• Exercise brief: Put the saved entries below into a Markdown table with the columns Row and Line, numbering each line and omitting blank lines.

#### Task inputs

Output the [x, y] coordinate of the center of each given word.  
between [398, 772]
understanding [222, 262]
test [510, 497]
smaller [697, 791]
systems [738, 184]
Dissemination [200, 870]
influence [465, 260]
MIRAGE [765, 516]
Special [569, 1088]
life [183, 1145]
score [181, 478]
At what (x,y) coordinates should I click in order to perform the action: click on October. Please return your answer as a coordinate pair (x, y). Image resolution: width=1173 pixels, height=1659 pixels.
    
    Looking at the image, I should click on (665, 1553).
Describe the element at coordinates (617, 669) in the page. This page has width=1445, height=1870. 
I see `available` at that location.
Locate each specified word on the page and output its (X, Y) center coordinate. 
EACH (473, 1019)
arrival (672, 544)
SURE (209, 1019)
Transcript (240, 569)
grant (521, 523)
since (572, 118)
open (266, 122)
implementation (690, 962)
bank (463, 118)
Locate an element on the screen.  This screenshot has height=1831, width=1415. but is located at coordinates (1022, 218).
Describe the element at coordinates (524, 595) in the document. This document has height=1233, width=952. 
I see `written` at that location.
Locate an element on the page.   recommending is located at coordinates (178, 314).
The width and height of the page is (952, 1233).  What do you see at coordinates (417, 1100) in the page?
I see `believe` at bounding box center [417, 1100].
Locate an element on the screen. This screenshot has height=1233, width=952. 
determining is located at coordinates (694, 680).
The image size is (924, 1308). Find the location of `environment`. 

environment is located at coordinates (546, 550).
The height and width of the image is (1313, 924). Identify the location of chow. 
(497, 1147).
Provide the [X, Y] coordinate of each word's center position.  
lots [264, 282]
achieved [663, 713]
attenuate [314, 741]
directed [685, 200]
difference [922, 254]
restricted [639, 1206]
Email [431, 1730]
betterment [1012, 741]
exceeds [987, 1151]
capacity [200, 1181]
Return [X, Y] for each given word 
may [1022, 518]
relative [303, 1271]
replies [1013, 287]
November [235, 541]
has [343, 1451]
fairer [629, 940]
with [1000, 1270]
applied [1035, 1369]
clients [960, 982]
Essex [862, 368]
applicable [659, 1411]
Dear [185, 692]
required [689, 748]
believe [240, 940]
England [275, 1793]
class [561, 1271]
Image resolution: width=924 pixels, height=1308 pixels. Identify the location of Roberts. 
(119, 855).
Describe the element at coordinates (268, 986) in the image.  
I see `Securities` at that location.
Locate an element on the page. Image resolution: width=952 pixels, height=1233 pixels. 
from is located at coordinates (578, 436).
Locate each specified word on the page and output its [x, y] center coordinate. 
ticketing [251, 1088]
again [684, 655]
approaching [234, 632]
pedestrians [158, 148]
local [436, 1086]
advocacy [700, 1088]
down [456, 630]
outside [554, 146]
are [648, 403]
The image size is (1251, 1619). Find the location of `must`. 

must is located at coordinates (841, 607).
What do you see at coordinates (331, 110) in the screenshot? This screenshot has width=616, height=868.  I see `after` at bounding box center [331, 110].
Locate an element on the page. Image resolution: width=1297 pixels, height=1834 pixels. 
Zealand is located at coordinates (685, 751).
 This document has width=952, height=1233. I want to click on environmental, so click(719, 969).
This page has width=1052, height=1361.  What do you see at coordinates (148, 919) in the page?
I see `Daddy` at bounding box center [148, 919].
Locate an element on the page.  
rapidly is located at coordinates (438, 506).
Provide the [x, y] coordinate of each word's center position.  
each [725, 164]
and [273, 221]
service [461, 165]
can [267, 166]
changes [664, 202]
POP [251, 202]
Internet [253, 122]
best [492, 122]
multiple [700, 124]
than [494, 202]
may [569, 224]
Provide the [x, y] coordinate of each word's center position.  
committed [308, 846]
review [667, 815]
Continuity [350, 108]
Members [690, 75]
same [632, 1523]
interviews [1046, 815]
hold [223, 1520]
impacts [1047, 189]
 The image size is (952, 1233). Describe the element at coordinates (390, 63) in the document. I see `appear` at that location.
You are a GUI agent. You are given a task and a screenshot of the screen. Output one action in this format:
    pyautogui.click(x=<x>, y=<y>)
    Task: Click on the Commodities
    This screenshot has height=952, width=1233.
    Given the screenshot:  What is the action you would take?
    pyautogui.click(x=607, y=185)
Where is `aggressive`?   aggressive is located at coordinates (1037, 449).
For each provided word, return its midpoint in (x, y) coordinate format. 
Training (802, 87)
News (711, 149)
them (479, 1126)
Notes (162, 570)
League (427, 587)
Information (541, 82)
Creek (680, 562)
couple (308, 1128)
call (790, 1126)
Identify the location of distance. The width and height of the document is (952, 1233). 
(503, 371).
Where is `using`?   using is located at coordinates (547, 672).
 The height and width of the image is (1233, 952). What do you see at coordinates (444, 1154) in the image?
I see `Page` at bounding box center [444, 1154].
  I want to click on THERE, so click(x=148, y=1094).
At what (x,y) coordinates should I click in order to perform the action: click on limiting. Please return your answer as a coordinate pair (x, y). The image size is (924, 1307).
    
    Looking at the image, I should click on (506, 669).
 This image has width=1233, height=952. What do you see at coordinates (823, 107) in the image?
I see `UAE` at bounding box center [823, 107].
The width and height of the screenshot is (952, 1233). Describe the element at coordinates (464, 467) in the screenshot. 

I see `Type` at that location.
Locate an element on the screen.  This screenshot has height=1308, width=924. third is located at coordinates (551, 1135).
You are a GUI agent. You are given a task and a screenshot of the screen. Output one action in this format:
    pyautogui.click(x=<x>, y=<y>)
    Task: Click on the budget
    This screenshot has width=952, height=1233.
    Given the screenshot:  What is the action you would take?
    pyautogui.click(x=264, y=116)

########

• Response:
| Row | Line |
|---|---|
| 1 | Output the [x, y] coordinate of the center of each given word.   |
| 2 | between [398, 772] |
| 3 | understanding [222, 262] |
| 4 | test [510, 497] |
| 5 | smaller [697, 791] |
| 6 | systems [738, 184] |
| 7 | Dissemination [200, 870] |
| 8 | influence [465, 260] |
| 9 | MIRAGE [765, 516] |
| 10 | Special [569, 1088] |
| 11 | life [183, 1145] |
| 12 | score [181, 478] |
| 13 | At what (x,y) coordinates should I click in order to perform the action: click on October. Please return your answer as a coordinate pair (x, y). Image resolution: width=1173 pixels, height=1659 pixels. |
| 14 |     Looking at the image, I should click on (665, 1553). |
| 15 | Describe the element at coordinates (617, 669) in the page. This page has width=1445, height=1870.  |
| 16 | I see `available` at that location. |
| 17 | Locate each specified word on the page and output its (X, Y) center coordinate.  |
| 18 | EACH (473, 1019) |
| 19 | arrival (672, 544) |
| 20 | SURE (209, 1019) |
| 21 | Transcript (240, 569) |
| 22 | grant (521, 523) |
| 23 | since (572, 118) |
| 24 | open (266, 122) |
| 25 | implementation (690, 962) |
| 26 | bank (463, 118) |
| 27 | Locate an element on the screen.  This screenshot has height=1831, width=1415. but is located at coordinates (1022, 218). |
| 28 | Describe the element at coordinates (524, 595) in the document. This document has height=1233, width=952.  |
| 29 | I see `written` at that location. |
| 30 | Locate an element on the page.   recommending is located at coordinates (178, 314). |
| 31 | The width and height of the page is (952, 1233).  What do you see at coordinates (417, 1100) in the page? |
| 32 | I see `believe` at bounding box center [417, 1100]. |
| 33 | Locate an element on the screen. This screenshot has height=1233, width=952.  |
| 34 | determining is located at coordinates (694, 680). |
| 35 | The image size is (924, 1308). Find the location of `environment`.  |
| 36 | environment is located at coordinates (546, 550). |
| 37 | The height and width of the image is (1313, 924). Identify the location of chow.  |
| 38 | (497, 1147). |
| 39 | Provide the [X, Y] coordinate of each word's center position.   |
| 40 | lots [264, 282] |
| 41 | achieved [663, 713] |
| 42 | attenuate [314, 741] |
| 43 | directed [685, 200] |
| 44 | difference [922, 254] |
| 45 | restricted [639, 1206] |
| 46 | Email [431, 1730] |
| 47 | betterment [1012, 741] |
| 48 | exceeds [987, 1151] |
| 49 | capacity [200, 1181] |
| 50 | Return [X, Y] for each given word  |
| 51 | may [1022, 518] |
| 52 | relative [303, 1271] |
| 53 | replies [1013, 287] |
| 54 | November [235, 541] |
| 55 | has [343, 1451] |
| 56 | fairer [629, 940] |
| 57 | with [1000, 1270] |
| 58 | applied [1035, 1369] |
| 59 | clients [960, 982] |
| 60 | Essex [862, 368] |
| 61 | applicable [659, 1411] |
| 62 | Dear [185, 692] |
| 63 | required [689, 748] |
| 64 | believe [240, 940] |
| 65 | England [275, 1793] |
| 66 | class [561, 1271] |
| 67 | Image resolution: width=924 pixels, height=1308 pixels. Identify the location of Roberts.  |
| 68 | (119, 855). |
| 69 | Describe the element at coordinates (268, 986) in the image.   |
| 70 | I see `Securities` at that location. |
| 71 | Locate an element on the page. Image resolution: width=952 pixels, height=1233 pixels.  |
| 72 | from is located at coordinates (578, 436). |
| 73 | Locate each specified word on the page and output its [x, y] center coordinate.  |
| 74 | ticketing [251, 1088] |
| 75 | again [684, 655] |
| 76 | approaching [234, 632] |
| 77 | pedestrians [158, 148] |
| 78 | local [436, 1086] |
| 79 | advocacy [700, 1088] |
| 80 | down [456, 630] |
| 81 | outside [554, 146] |
| 82 | are [648, 403] |
| 83 | The image size is (1251, 1619). Find the location of `must`.  |
| 84 | must is located at coordinates (841, 607). |
| 85 | What do you see at coordinates (331, 110) in the screenshot? This screenshot has width=616, height=868.  I see `after` at bounding box center [331, 110]. |
| 86 | Locate an element on the page. Image resolution: width=1297 pixels, height=1834 pixels.  |
| 87 | Zealand is located at coordinates (685, 751). |
| 88 |  This document has width=952, height=1233. I want to click on environmental, so click(719, 969). |
| 89 | This page has width=1052, height=1361.  What do you see at coordinates (148, 919) in the page? |
| 90 | I see `Daddy` at bounding box center [148, 919]. |
| 91 | Locate an element on the page.   |
| 92 | rapidly is located at coordinates (438, 506). |
| 93 | Provide the [x, y] coordinate of each word's center position.   |
| 94 | each [725, 164] |
| 95 | and [273, 221] |
| 96 | service [461, 165] |
| 97 | can [267, 166] |
| 98 | changes [664, 202] |
| 99 | POP [251, 202] |
| 100 | Internet [253, 122] |
| 101 | best [492, 122] |
| 102 | multiple [700, 124] |
| 103 | than [494, 202] |
| 104 | may [569, 224] |
| 105 | Provide the [x, y] coordinate of each word's center position.   |
| 106 | committed [308, 846] |
| 107 | review [667, 815] |
| 108 | Continuity [350, 108] |
| 109 | Members [690, 75] |
| 110 | same [632, 1523] |
| 111 | interviews [1046, 815] |
| 112 | hold [223, 1520] |
| 113 | impacts [1047, 189] |
| 114 |  The image size is (952, 1233). Describe the element at coordinates (390, 63) in the document. I see `appear` at that location. |
| 115 | You are a GUI agent. You are given a task and a screenshot of the screen. Output one action in this format: |
| 116 |     pyautogui.click(x=<x>, y=<y>) |
| 117 |     Task: Click on the Commodities |
| 118 |     This screenshot has height=952, width=1233. |
| 119 |     Given the screenshot:  What is the action you would take? |
| 120 |     pyautogui.click(x=607, y=185) |
| 121 | Where is `aggressive`?   aggressive is located at coordinates (1037, 449). |
| 122 | For each provided word, return its midpoint in (x, y) coordinate format.  |
| 123 | Training (802, 87) |
| 124 | News (711, 149) |
| 125 | them (479, 1126) |
| 126 | Notes (162, 570) |
| 127 | League (427, 587) |
| 128 | Information (541, 82) |
| 129 | Creek (680, 562) |
| 130 | couple (308, 1128) |
| 131 | call (790, 1126) |
| 132 | Identify the location of distance. The width and height of the document is (952, 1233).  |
| 133 | (503, 371). |
| 134 | Where is `using`?   using is located at coordinates (547, 672). |
| 135 |  The height and width of the image is (1233, 952). What do you see at coordinates (444, 1154) in the image? |
| 136 | I see `Page` at bounding box center [444, 1154]. |
| 137 |   I want to click on THERE, so click(x=148, y=1094). |
| 138 | At what (x,y) coordinates should I click in order to perform the action: click on limiting. Please return your answer as a coordinate pair (x, y). The image size is (924, 1307). |
| 139 |     Looking at the image, I should click on (506, 669). |
| 140 |  This image has width=1233, height=952. What do you see at coordinates (823, 107) in the image? |
| 141 | I see `UAE` at bounding box center [823, 107]. |
| 142 | The width and height of the screenshot is (952, 1233). Describe the element at coordinates (464, 467) in the screenshot.  |
| 143 | I see `Type` at that location. |
| 144 | Locate an element on the screen.  This screenshot has height=1308, width=924. third is located at coordinates (551, 1135). |
| 145 | You are a GUI agent. You are given a task and a screenshot of the screen. Output one action in this format: |
| 146 |     pyautogui.click(x=<x>, y=<y>) |
| 147 |     Task: Click on the budget |
| 148 |     This screenshot has width=952, height=1233. |
| 149 |     Given the screenshot:  What is the action you would take? |
| 150 |     pyautogui.click(x=264, y=116) |